## Extracted information:
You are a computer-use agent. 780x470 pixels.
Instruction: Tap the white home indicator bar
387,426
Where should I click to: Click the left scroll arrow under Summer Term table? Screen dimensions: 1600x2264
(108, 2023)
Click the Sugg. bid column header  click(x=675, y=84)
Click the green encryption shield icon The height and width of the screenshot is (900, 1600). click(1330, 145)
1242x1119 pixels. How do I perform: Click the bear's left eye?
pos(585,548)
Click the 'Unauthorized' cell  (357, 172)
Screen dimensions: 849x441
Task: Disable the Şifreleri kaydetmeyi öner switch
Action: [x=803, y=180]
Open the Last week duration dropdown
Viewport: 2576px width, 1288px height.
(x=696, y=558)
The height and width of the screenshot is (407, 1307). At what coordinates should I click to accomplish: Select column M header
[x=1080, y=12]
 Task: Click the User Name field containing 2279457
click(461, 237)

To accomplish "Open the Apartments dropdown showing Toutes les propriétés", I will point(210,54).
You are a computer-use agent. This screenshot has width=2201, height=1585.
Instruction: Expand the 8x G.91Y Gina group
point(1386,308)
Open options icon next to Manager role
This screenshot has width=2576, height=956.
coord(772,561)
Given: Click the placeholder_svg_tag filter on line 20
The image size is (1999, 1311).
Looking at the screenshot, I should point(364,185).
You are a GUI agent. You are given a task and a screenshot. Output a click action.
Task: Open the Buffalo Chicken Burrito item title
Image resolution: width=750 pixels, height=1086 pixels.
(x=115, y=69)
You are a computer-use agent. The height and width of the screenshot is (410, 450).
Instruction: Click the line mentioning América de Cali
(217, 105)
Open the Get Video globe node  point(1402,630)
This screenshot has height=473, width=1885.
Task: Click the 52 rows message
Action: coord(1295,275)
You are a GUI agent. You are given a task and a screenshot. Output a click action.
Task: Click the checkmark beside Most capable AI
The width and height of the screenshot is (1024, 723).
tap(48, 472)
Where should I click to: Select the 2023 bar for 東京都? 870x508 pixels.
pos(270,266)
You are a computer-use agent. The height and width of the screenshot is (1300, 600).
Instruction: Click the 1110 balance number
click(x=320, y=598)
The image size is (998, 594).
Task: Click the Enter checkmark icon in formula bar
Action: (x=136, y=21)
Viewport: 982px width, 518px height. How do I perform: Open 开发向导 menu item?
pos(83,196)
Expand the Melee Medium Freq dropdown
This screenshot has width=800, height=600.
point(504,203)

## Task directions:
Count the lines in the records above that contain the word "icon" and reply with only that number.

## Answer below:
3